ヒューズに支えられながら、ローズは思わず目を背けた。
今まで多くの無惨な姿を見て来てはいたが、やはり慣れるものではない。まして今、目の前で、生きている人間が、しかも見知った相手が無造作に潰されたのである。
「ゴドー伯爵。残念ながら私の勝ちです。その拘束が解けたとしても、もう遅い」
ガブリエルの勝ち誇った声に、ローズは顔を上げた。不安気にレイを見つめるが、彼の顔に焦りの色はない。
「……こんな拘束で私に勝ったつもりですか?」
ここに於いても無機質なレイの声。ガブリエルが鼻で笑い、青い目をギラつかせた。
「気づかなかったようですね。あなたの護符の弱体化に……先程、アレンにあなたの身体に施すようにしておいたのですよ」
レイの瞳が一瞬揺れたのをローズは認めた。恐らくガブリエルも気づいているであろう。思わず息を飲んだが、レイの口から放たれた言葉は彼女の予想とは違っていた。
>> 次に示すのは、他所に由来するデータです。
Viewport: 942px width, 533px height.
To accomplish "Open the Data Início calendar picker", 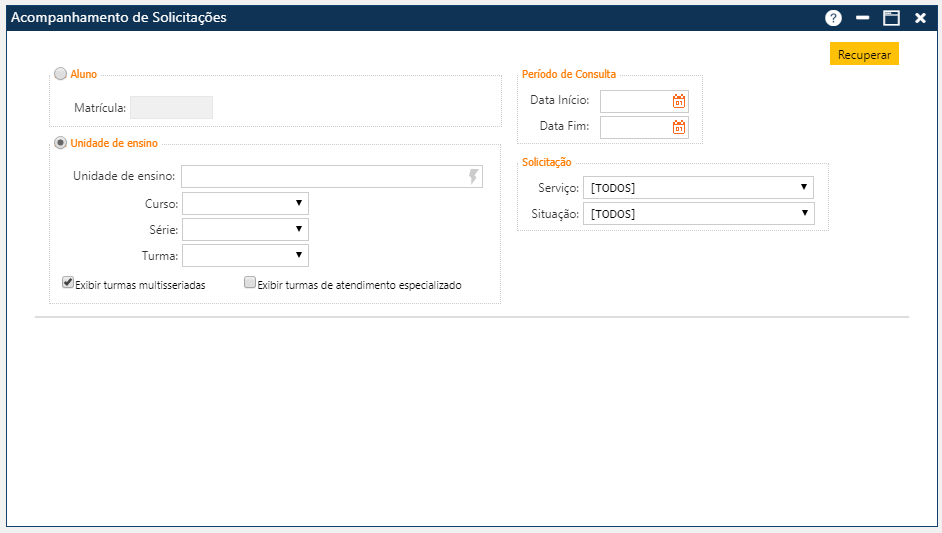I will coord(679,101).
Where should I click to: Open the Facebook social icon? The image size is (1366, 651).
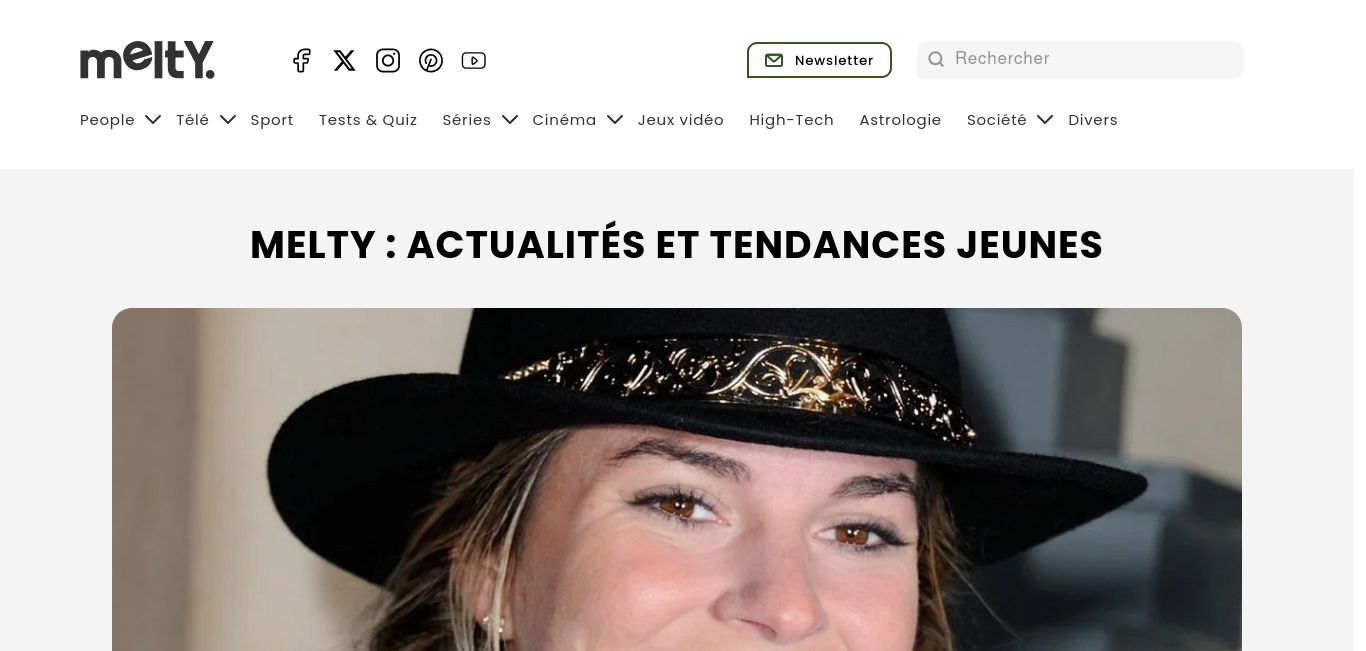[301, 61]
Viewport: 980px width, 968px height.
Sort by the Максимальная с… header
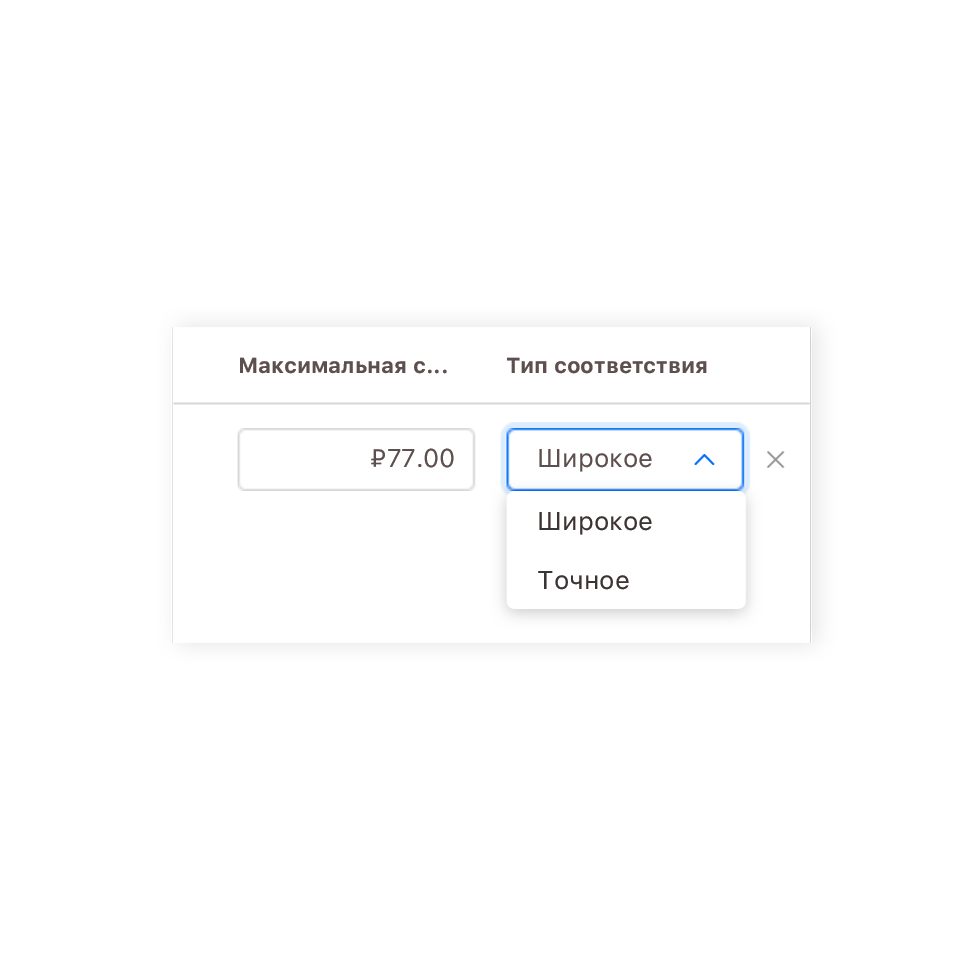(343, 366)
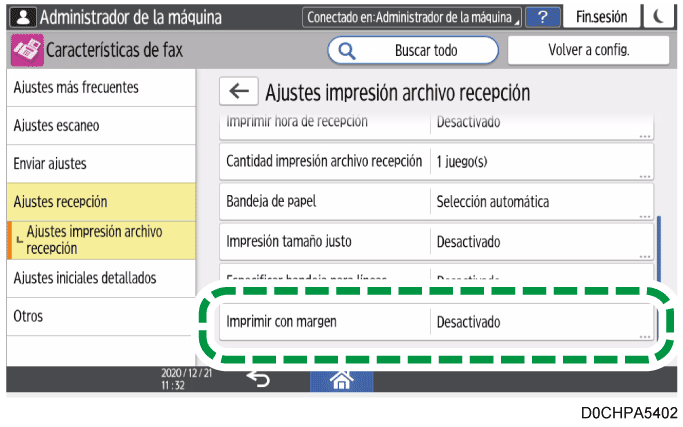Screen dimensions: 683x427
Task: Select Ajustes más frecuentes in sidebar
Action: (x=97, y=88)
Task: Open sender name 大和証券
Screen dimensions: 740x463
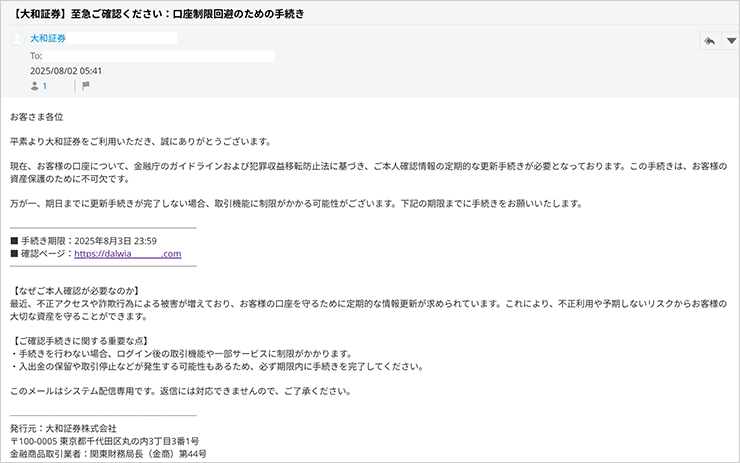Action: [49, 38]

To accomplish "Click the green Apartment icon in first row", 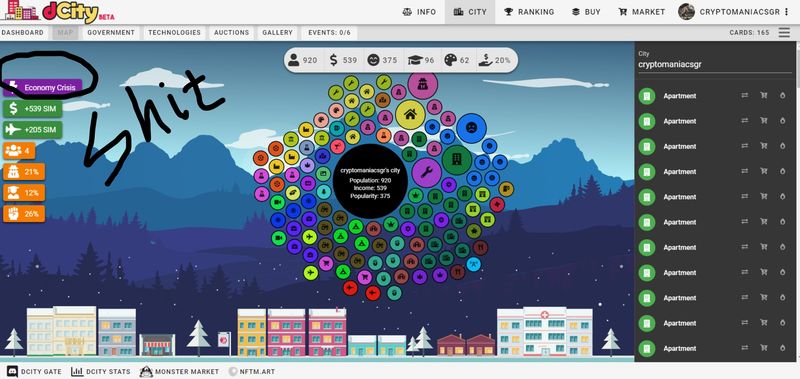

「確かに、アレンが何かしたようですね。それにしても、本当に私に勝ったとでも?」
「……お前は本当に不遜な男だな。私に向かってそんな言葉を言っていいのか?」
あくまでも坦々としたレイの様子に、ガブリエルは呆れたような、それでいて可笑しそうな調子で応える。だがローズにとっては、彼が微妙に言葉遣いを変えたことの方が気になった。
そして次の瞬間、ガブリエルの口から放たれた言葉。それは、ローズの全機能を停止させるほど衝撃的なものだった。
「……仮にも私はお前の兄だと言うのに」
その時、ローズは自分の頭の中で何かが弾けたような気がしていた。